What you will do – Could you output only the lines from the one containing "Tap the back arrow icon" through the last line of the data, both included?

Available data –

-------

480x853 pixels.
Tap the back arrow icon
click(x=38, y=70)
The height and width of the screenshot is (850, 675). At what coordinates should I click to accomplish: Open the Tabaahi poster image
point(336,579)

-------

Exercise solution –
Tap the back arrow icon
click(x=38, y=70)
The height and width of the screenshot is (850, 675). At what coordinates should I click to accomplish: Open the Tabaahi poster image
point(336,579)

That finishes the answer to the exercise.